Christiane, assise entre son père et Paul, les vit passer plusieurs fois, et trouvant qu’ils avaient « l’air un peu jeune », elle les appelait pour les calmer. Mais ils ne l’écoutaient point et continuaient à vagabonder dans la foule en s’amusant de tout leur cœur.

Elle dit tout bas à Paul Brétigny :

— Il finirait par la compromettre. Il faudra que nous lui parlions ce soir, en rentrant.

Paul répondit :

— J’y avais déjà songé. Vous avez tout à fait raison.

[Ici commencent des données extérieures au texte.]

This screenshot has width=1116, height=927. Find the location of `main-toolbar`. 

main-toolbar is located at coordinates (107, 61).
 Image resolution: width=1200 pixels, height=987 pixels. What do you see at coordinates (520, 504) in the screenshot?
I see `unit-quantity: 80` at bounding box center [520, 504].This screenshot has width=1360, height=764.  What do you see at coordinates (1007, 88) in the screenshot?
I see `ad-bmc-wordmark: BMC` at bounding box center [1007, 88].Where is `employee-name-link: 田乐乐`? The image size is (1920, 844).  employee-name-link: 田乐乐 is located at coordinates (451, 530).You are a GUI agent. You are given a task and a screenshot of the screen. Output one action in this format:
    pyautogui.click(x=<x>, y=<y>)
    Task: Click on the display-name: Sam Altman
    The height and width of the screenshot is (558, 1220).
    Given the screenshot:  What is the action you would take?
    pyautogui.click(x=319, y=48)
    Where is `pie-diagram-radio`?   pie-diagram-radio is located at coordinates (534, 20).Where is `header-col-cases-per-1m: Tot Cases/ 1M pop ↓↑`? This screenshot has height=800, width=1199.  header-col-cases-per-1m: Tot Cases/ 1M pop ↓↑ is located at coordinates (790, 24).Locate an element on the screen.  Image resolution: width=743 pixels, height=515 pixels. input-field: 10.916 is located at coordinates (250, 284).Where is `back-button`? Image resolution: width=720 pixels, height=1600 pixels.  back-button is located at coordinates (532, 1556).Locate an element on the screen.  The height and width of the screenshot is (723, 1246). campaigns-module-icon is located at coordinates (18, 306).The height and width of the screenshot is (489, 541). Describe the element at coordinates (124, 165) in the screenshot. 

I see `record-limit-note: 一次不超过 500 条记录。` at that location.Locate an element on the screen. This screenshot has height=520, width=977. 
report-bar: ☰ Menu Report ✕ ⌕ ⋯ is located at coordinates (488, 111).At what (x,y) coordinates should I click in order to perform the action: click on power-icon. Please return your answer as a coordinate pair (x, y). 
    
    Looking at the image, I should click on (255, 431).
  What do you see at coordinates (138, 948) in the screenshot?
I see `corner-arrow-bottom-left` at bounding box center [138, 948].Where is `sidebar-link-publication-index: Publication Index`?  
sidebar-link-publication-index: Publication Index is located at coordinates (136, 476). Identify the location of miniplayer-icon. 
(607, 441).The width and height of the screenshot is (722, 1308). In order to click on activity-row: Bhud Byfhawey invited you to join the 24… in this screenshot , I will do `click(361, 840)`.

On alla dîner dans un des restaurants de Clermont-Ferrand, ceux de Royat ne valant rien, au dire du marquis qui était gourmand, et on rentra, la nuit tombée.

Charlotte était devenue sérieuse, Gontran lui ayant fortement serré la main en lui donnant ses gants, pour quitter la table. Sa conscience de fillette s’inquiétait tout à coup. C’était un aveu, cela ! une démarche ! une inconvenance ! Qu’aurait-elle dû faire ? Lui parler ? mais quoi lui dire ? Se fâcher eût été ridicule ! Il fallait tant de tact dans ces circonstances-là ! Mais en ne faisant rien, en ne disant rien, elle avait l’air d’accepter son avance, de devenir sa complice, de répondre « oui » à cette pression de main.